2. La stratégie d’hégémonie des actifs cryptos menée par les États-Unis menace la sécurité financière chinoise sur plusieurs fronts
Premièrement, risque de fuite des capitaux et pression sur le taux de change. La tendance haussière à long terme des cryptomonnaies comme le Bitcoin face au dollar et l’expansion rapide des volumes de transactions en stablecoins ancrés au dollar renforcent davantage la domination du dollar dans le système monétaire mondial, restreignant ainsi l’espace de valorisation et d’internationalisation du yuan. En outre, les canaux cryptos dominés par le dollar deviennent une nouvelle voie d’évasion des capitaux. La forte adoption du Bitcoin par les grandes entreprises américaines et l’afflux massif de capitaux vers les ETF cryptos créent un « effet de démonstration » qui pourrait inciter certains capitaux nationaux à fuir via des canaux informels.
Deuxièmement, accumulation d’avantages industriels via l’arbitrage réglementaire dans le DeFi. La régulation plus permissive et les politiques fiscales favorables aux États-Unis attirent les ressources mondiales d’innovation DeFi, générant des retombées technologiques à tous les niveaux, de la couche fondamentale aux applications.
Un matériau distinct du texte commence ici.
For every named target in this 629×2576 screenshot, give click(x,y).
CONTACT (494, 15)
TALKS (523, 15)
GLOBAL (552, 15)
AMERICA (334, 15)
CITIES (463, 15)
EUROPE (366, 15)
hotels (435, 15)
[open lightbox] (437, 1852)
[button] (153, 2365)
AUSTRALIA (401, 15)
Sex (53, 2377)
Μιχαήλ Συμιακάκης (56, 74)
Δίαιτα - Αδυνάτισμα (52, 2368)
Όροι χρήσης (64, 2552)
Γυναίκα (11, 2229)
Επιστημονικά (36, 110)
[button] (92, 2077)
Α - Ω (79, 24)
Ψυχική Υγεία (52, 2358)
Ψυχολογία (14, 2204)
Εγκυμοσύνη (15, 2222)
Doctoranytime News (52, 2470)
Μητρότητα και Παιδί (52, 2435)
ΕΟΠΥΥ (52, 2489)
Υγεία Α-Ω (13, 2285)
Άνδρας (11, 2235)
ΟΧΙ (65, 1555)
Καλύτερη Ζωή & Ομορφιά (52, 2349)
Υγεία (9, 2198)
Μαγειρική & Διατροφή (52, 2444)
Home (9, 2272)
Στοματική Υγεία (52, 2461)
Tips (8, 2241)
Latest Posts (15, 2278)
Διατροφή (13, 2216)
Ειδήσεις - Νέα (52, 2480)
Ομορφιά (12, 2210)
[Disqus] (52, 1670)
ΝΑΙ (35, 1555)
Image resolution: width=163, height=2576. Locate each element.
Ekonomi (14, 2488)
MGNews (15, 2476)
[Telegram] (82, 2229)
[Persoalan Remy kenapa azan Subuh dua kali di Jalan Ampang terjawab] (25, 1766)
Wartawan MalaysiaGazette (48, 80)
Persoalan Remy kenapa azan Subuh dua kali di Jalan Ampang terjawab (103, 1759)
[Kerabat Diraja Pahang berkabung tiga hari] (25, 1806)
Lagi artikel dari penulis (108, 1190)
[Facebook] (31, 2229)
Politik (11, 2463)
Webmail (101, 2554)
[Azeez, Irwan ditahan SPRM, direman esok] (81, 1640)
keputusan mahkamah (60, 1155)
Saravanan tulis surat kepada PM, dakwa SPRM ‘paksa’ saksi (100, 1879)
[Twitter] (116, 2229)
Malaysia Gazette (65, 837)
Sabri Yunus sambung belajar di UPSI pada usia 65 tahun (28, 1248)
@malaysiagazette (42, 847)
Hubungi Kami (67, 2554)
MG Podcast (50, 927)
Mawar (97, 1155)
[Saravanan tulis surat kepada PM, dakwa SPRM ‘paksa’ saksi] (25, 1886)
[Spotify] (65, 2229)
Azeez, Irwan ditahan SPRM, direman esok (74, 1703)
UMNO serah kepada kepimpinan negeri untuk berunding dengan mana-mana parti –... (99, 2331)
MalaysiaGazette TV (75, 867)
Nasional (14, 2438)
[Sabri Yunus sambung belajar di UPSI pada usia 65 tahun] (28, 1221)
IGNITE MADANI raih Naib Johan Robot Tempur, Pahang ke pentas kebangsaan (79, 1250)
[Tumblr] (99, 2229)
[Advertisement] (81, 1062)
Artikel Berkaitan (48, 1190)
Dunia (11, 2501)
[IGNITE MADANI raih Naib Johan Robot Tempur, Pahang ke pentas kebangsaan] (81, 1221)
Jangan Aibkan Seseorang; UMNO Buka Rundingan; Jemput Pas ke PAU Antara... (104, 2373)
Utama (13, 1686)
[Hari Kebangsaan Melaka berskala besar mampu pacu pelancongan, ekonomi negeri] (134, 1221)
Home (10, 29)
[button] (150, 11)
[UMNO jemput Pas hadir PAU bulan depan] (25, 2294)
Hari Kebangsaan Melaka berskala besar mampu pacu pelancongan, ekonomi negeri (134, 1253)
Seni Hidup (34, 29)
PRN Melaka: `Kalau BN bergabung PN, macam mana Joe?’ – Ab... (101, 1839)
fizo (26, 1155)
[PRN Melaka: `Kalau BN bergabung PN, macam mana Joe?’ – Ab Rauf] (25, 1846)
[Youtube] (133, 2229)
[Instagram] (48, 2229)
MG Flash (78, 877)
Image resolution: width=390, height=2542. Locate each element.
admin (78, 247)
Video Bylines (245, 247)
À long terme, cela pourrait créer un désavantage technologique pour les infrastructures financières numériques chinoises.
Troisièmement, concurrence pour les standards techniques fondamentaux et les talents innovants. D’un côté, les États-Unis dominent l’innovation dans les ZKP et Layer2, tandis que l’UE tire parti de son marché unique après MiCA tout en érigeant des barrières technologiques. La Chine doit veiller à ne pas perdre le contrôle sur la normalisation du secteur. D’un autre côté, elle subit une pression de migration des talents : la politique européenne sur les émissions carbone et les incitations fiscales américaines poussent les mineurs chinois et les start-ups blockchain à s’installer en Asie centrale, au Moyen-Orient ou aux États-Unis, affaiblissant objectivement l’innovation et la sécurité du calcul national.
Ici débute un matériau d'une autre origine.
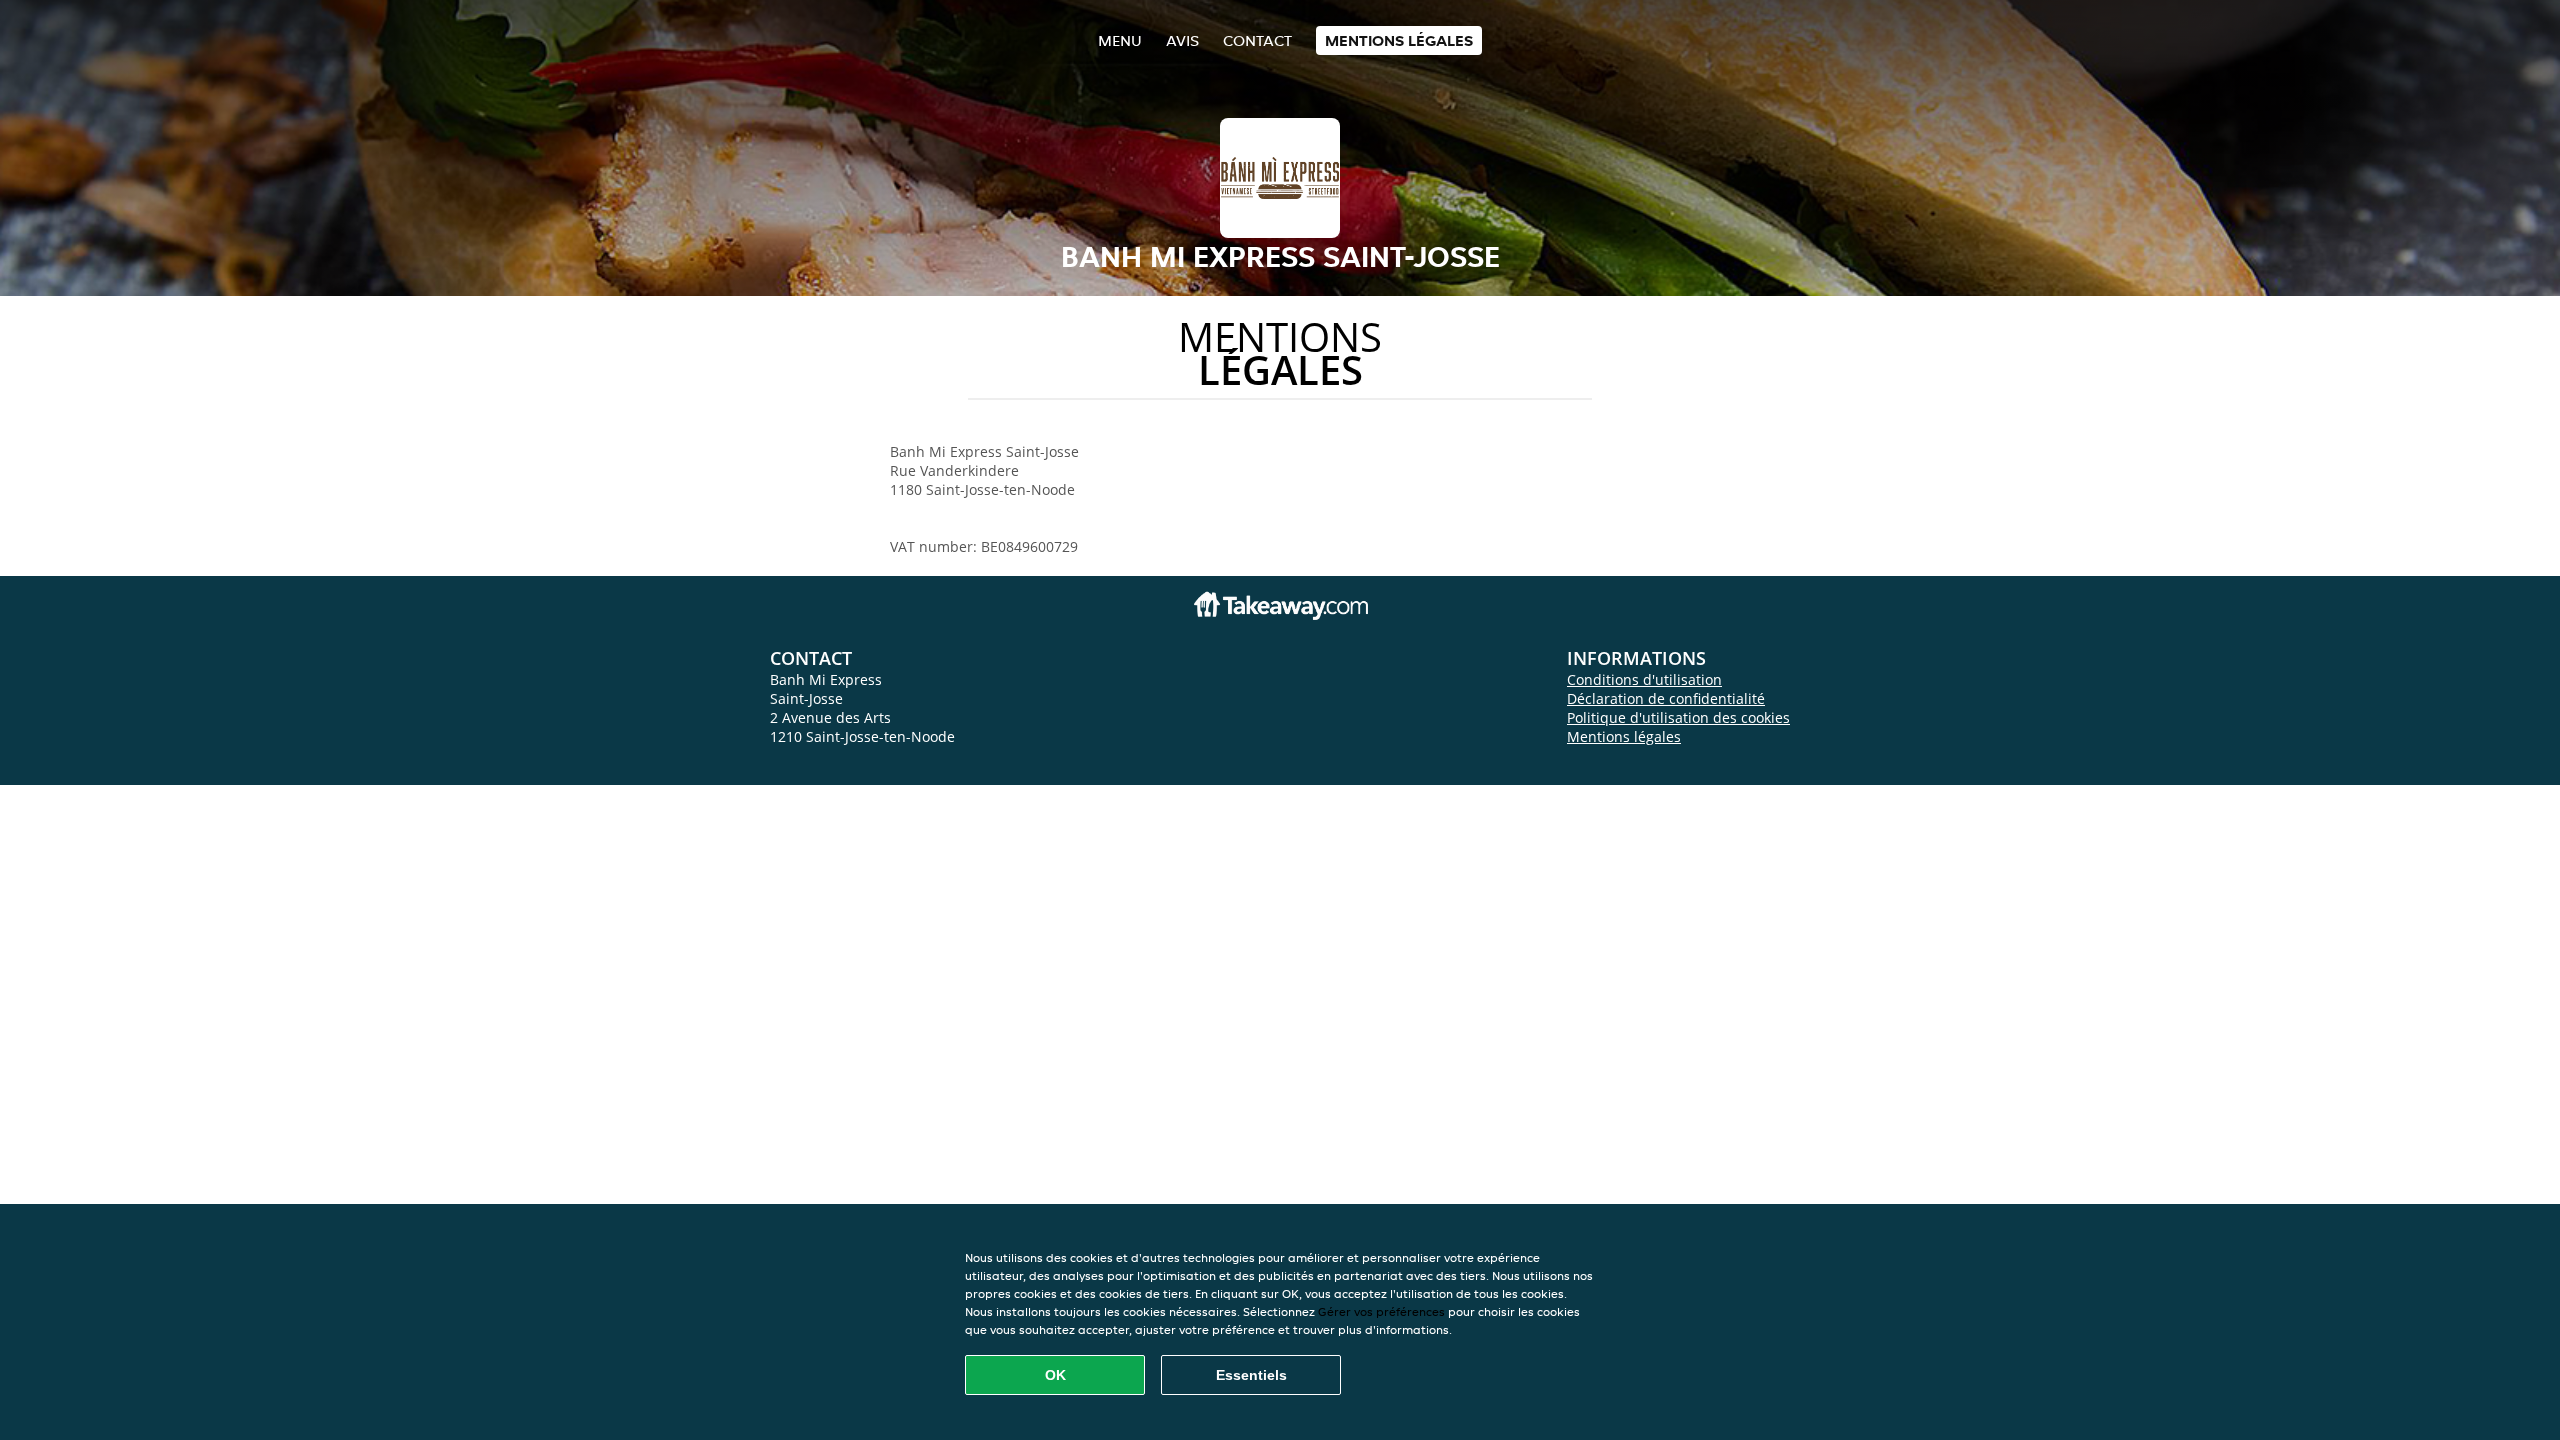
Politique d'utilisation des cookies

Quatrièmement, menace directe de l’hégémonie américaine sur les actifs cryptos. Premièrement, l’intégration progressive des cryptomonnaies principales dans le système financier américain risque de rétrécir l’espace stratégique chinois dans la finance numérique. Deuxièmement, depuis le conflit russo-ukrainien, les États-Unis, avec le Royaume-Uni, les Émirats arabes unis et d'autres pays, ont imposé de larges sanctions financières extraterritoriales contre des entités russes dans le domaine des cryptomonnaies, gelant ou confisquant de grands volumes d’actifs et arrêtant des professionnels du secteur. La puissance de cette hégémonie numérique commence à se manifester. Enfin, la promotion par l’administration Trump de la réserve stratégique en Bitcoin et son opposition aux monnaies numériques souveraines étrangères aggravent les tensions sino-américaines dans le domaine monétaire numérique.
Bien sûr, les actifs cryptos comme le Bitcoin sont aujourd’hui dans un état de bulle spéculative avancée. Leur hausse continue semble insoutenable. Si cette bulle venait à éclater, cela porterait un coup sévère à la stratégie d’hégémonie américaine. Face à cela, nous devons garder une vision claire et une fermeté stratégique, rester fidèles à la mission de la finance au service de l’économie réelle, et poursuivre résolument la voie d’une puissance financière à la chinoise.